== WHAT THE TASK REQUIRES ==
Every record listed below should be copied exactly.

*** Opening SOURCE DATA ***

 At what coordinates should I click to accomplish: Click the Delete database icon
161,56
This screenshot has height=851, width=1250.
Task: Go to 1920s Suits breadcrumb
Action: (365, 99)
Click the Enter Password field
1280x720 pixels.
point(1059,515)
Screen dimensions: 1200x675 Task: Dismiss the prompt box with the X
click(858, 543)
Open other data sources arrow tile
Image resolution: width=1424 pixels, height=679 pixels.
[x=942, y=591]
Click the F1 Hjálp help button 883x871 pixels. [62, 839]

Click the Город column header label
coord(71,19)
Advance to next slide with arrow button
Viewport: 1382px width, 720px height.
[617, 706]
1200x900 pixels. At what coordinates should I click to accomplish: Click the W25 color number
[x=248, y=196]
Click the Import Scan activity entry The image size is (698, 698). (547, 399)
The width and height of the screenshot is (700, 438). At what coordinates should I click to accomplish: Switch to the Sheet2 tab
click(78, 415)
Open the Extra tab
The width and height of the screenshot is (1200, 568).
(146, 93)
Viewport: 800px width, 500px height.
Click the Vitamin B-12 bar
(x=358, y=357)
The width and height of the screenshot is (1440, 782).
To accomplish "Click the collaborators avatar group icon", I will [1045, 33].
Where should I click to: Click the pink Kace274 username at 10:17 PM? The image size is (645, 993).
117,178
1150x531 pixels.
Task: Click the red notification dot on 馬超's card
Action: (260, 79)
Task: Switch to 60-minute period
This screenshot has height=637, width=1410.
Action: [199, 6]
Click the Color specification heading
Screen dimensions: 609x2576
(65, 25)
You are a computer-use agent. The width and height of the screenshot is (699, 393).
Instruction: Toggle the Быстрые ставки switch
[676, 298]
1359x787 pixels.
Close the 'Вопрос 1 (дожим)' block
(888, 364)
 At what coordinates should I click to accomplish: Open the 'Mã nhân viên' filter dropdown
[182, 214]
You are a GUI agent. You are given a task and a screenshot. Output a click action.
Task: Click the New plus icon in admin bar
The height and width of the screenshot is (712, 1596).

*** Closing SOURCE DATA ***

== PROBLEM SOLUTION ==
 At what coordinates should I click to accomplish: Click the Delete database icon
161,56
This screenshot has height=851, width=1250.
Task: Go to 1920s Suits breadcrumb
Action: (365, 99)
Click the Enter Password field
1280x720 pixels.
point(1059,515)
Screen dimensions: 1200x675 Task: Dismiss the prompt box with the X
click(858, 543)
Open other data sources arrow tile
Image resolution: width=1424 pixels, height=679 pixels.
[x=942, y=591]
Click the F1 Hjálp help button 883x871 pixels. [62, 839]

Click the Город column header label
coord(71,19)
Advance to next slide with arrow button
Viewport: 1382px width, 720px height.
[617, 706]
1200x900 pixels. At what coordinates should I click to accomplish: Click the W25 color number
[x=248, y=196]
Click the Import Scan activity entry The image size is (698, 698). (547, 399)
The width and height of the screenshot is (700, 438). At what coordinates should I click to accomplish: Switch to the Sheet2 tab
click(78, 415)
Open the Extra tab
The width and height of the screenshot is (1200, 568).
(146, 93)
Viewport: 800px width, 500px height.
Click the Vitamin B-12 bar
(x=358, y=357)
The width and height of the screenshot is (1440, 782).
To accomplish "Click the collaborators avatar group icon", I will [1045, 33].
Where should I click to: Click the pink Kace274 username at 10:17 PM? The image size is (645, 993).
117,178
1150x531 pixels.
Task: Click the red notification dot on 馬超's card
Action: (260, 79)
Task: Switch to 60-minute period
This screenshot has height=637, width=1410.
Action: [199, 6]
Click the Color specification heading
Screen dimensions: 609x2576
(65, 25)
You are a computer-use agent. The width and height of the screenshot is (699, 393).
Instruction: Toggle the Быстрые ставки switch
[676, 298]
1359x787 pixels.
Close the 'Вопрос 1 (дожим)' block
(888, 364)
 At what coordinates should I click to accomplish: Open the 'Mã nhân viên' filter dropdown
[182, 214]
You are a GUI agent. You are given a task and a screenshot. Output a click action.
Task: Click the New plus icon in admin bar
The height and width of the screenshot is (712, 1596).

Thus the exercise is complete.